--- START ---

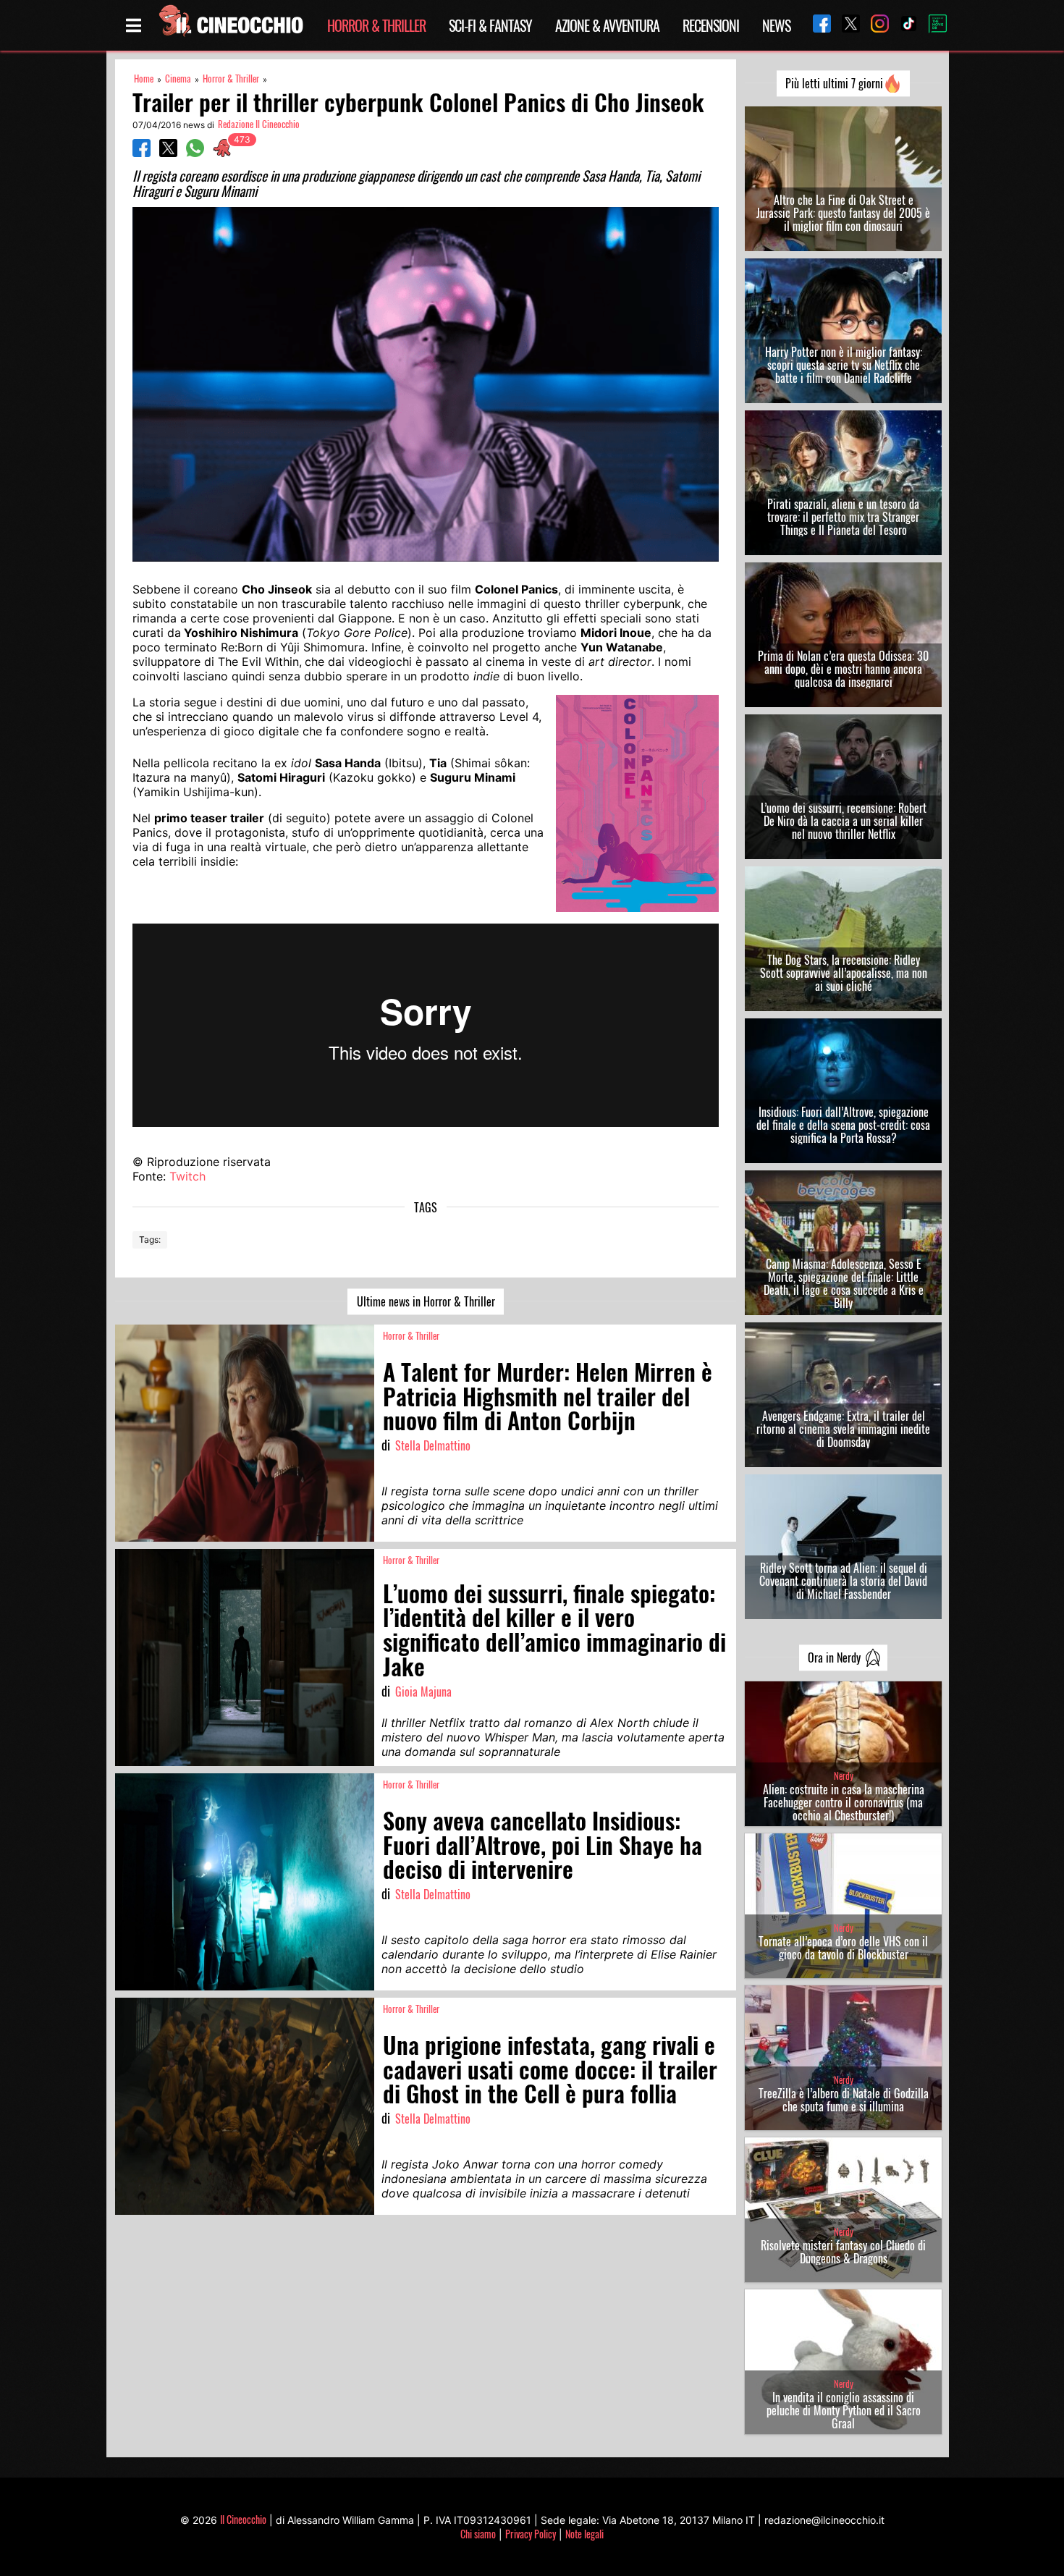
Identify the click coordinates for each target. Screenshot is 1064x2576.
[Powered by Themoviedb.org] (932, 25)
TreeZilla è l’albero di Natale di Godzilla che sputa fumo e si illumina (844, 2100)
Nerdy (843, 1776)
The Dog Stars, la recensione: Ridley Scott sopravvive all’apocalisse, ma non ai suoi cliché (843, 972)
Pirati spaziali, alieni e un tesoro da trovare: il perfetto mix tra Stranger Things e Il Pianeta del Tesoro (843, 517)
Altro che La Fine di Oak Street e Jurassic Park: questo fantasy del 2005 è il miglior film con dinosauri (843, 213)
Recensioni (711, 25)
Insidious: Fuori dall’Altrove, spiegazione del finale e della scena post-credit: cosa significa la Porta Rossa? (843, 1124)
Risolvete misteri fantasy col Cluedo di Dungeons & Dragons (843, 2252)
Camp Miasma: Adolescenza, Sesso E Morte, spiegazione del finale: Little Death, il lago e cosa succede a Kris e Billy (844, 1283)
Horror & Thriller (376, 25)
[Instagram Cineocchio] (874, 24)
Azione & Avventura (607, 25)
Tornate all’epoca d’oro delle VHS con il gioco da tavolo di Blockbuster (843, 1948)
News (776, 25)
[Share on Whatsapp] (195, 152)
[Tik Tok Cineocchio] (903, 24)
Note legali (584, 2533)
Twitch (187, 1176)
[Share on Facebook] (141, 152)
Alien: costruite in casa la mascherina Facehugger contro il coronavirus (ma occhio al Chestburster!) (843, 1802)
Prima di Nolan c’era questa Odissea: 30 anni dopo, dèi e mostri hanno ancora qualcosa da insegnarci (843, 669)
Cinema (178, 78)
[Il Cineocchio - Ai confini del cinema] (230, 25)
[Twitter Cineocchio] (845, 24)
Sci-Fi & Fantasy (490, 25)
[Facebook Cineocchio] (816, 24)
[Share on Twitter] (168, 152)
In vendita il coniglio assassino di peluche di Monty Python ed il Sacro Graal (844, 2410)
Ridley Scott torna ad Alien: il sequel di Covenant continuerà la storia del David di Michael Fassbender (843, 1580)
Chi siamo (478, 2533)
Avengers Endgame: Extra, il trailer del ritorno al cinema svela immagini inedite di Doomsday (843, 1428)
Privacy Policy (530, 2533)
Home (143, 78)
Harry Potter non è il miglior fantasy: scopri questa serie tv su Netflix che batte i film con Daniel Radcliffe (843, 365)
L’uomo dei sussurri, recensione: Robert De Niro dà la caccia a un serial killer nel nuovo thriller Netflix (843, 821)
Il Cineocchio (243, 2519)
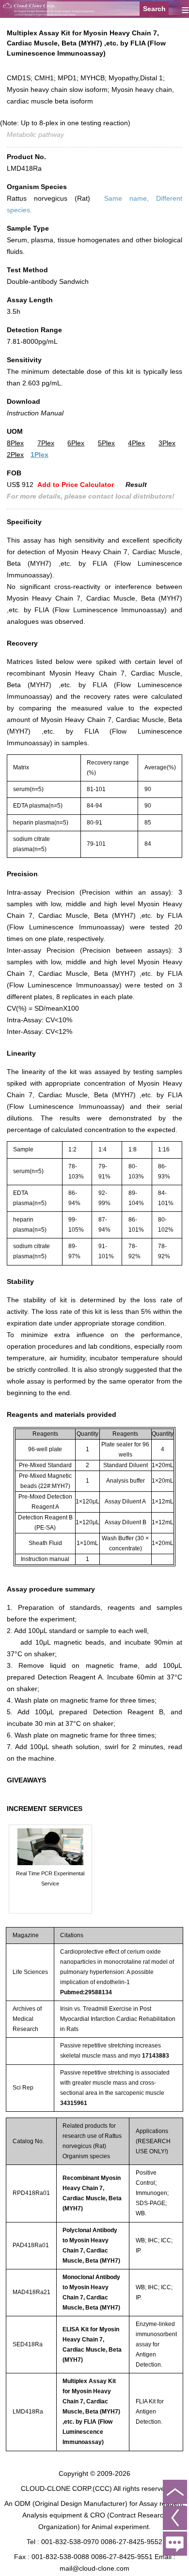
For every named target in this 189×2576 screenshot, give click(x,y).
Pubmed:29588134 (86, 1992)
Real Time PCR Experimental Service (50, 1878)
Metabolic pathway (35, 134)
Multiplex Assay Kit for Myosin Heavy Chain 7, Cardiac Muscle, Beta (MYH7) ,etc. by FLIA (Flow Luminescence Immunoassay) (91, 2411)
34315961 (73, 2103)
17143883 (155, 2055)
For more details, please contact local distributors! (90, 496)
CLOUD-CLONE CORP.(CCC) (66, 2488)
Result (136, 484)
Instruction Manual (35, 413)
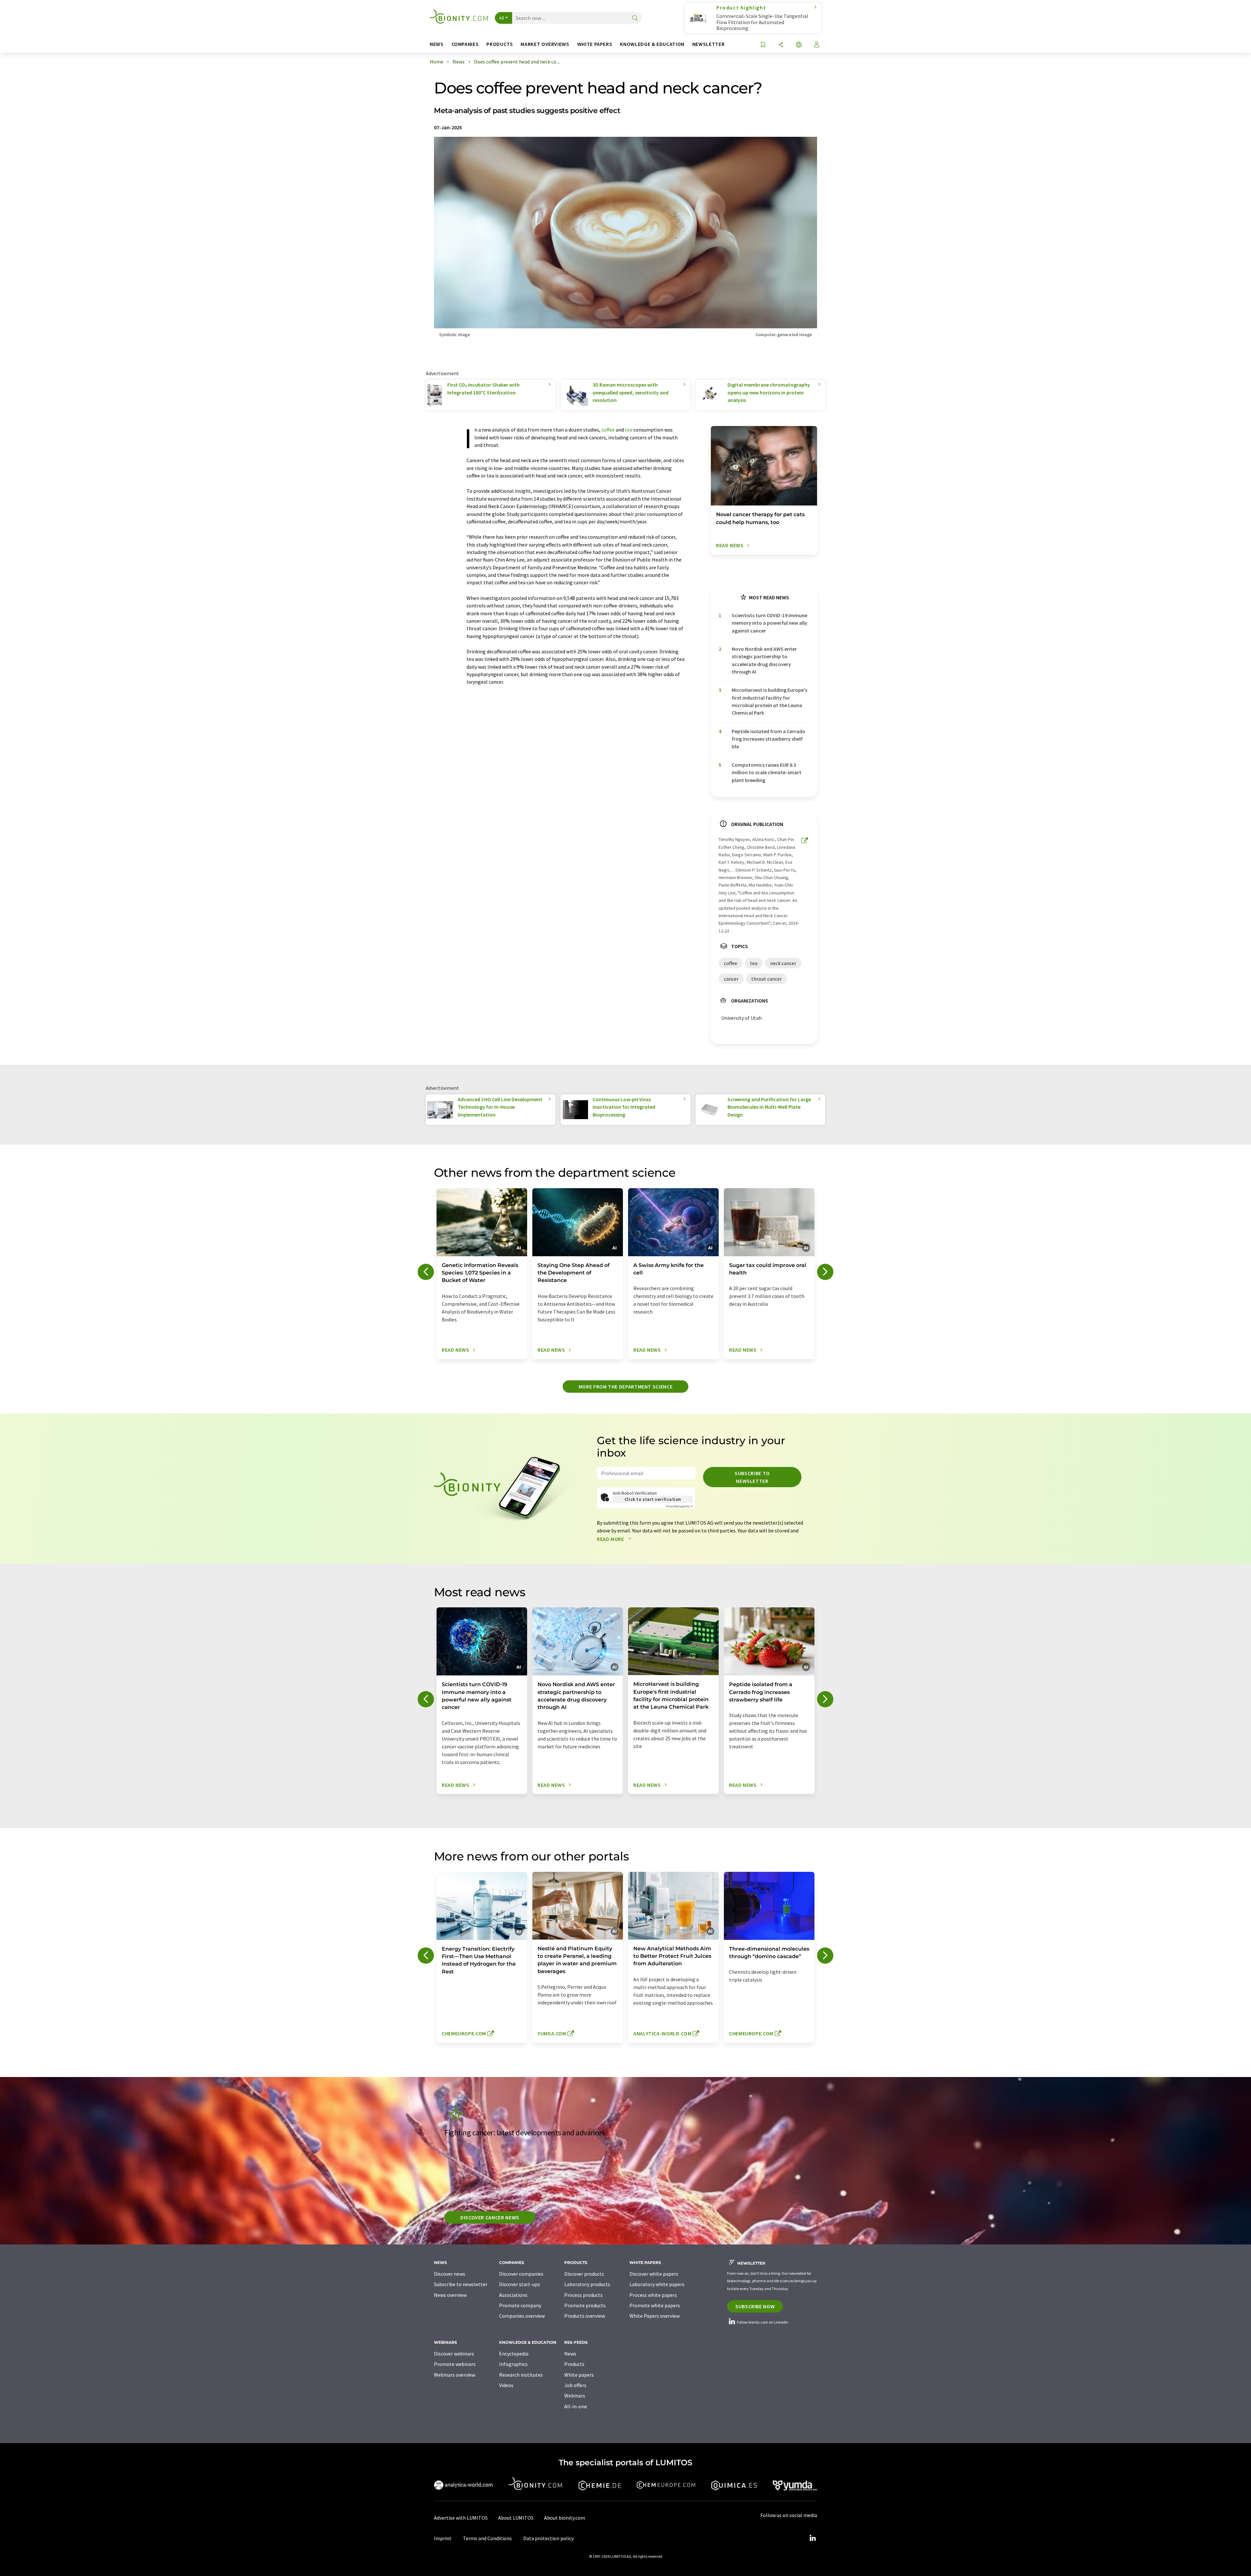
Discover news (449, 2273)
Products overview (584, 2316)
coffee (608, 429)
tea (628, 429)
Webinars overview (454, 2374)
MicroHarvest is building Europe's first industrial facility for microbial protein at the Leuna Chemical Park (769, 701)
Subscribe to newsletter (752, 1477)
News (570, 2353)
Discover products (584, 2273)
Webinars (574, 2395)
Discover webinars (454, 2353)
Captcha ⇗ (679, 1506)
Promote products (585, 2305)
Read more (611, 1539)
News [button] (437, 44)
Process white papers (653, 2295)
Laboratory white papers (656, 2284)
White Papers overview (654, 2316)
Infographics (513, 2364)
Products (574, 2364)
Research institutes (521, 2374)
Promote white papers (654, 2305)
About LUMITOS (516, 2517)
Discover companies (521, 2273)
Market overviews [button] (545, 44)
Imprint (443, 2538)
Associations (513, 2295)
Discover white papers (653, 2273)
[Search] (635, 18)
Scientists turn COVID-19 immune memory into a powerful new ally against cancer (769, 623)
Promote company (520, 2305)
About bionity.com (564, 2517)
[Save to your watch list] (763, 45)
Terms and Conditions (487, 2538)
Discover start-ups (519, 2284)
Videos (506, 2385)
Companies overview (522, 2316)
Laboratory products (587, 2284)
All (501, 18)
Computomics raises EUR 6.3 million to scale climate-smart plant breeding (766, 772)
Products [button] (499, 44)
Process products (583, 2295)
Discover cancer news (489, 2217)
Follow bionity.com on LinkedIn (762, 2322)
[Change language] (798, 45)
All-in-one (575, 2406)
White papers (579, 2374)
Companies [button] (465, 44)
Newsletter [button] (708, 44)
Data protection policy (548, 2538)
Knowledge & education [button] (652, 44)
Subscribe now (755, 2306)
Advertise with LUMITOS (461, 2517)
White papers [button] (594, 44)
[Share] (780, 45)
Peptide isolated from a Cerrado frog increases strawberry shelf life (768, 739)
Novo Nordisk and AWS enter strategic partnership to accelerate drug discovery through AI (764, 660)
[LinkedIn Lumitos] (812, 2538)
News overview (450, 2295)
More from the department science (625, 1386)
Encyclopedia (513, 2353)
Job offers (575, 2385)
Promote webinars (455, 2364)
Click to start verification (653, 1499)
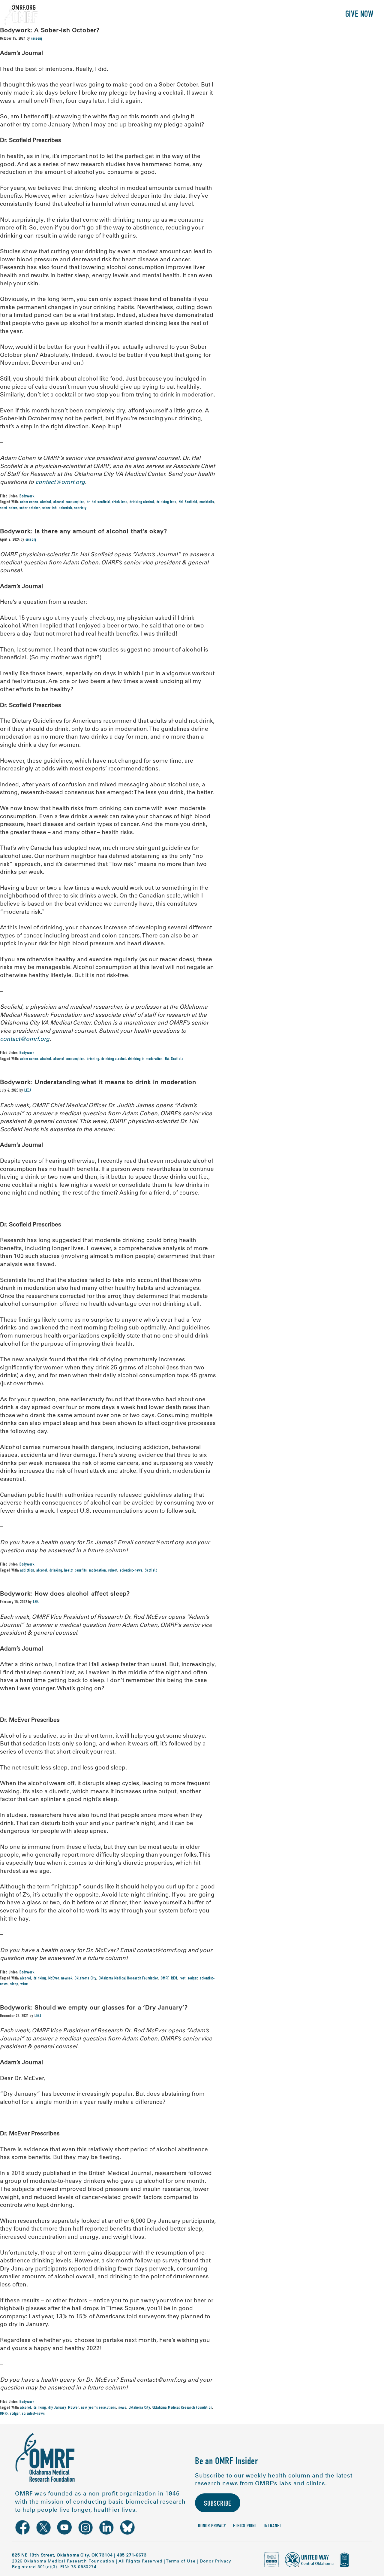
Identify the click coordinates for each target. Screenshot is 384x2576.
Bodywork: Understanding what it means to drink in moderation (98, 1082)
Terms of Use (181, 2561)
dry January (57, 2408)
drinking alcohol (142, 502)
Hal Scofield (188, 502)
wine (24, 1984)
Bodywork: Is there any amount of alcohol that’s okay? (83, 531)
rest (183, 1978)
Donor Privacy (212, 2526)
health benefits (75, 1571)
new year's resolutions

--- END ---

**What you need to do**
Repeat, without pictures, exactly the lines of the data above from the one containing "Home (143, 78)" through the one containing "Webinars (574, 2395)", including both and adding nothing.

**Your response**
Home (143, 78)
Harry Potter non è il miglior fantasy: scopri questa serie tv su Netflix che batte i film con Daniel Radcliffe (843, 365)
L’uomo dei sussurri, recensione: Robert De Niro dà la caccia a un serial killer nel nuovo thriller Netflix (843, 821)
Il Cineocchio (243, 2519)
For every named target in this 189×2576 screenshot, give click(x,y).
Pubmed:29588134 (86, 1992)
Real Time PCR Experimental Service (50, 1878)
Metabolic pathway (35, 134)
Multiplex Assay Kit for Myosin Heavy Chain 7, Cardiac Muscle, Beta (MYH7) ,etc. by FLIA (Flow Luminescence Immunoassay) (91, 2411)
34315961 (73, 2103)
17143883 (155, 2055)
For more details, please contact local distributors! (90, 496)
CLOUD-CLONE CORP.(CCC) (66, 2488)
Result (136, 484)
Instruction Manual (35, 413)
Discover news (449, 2273)
Products overview (584, 2316)
coffee (608, 429)
tea (628, 429)
Webinars overview (454, 2374)
MicroHarvest is building Europe's first industrial facility for microbial protein at the Leuna Chemical Park (769, 701)
Subscribe to newsletter (752, 1477)
News (570, 2353)
Discover products (584, 2273)
Webinars (574, 2395)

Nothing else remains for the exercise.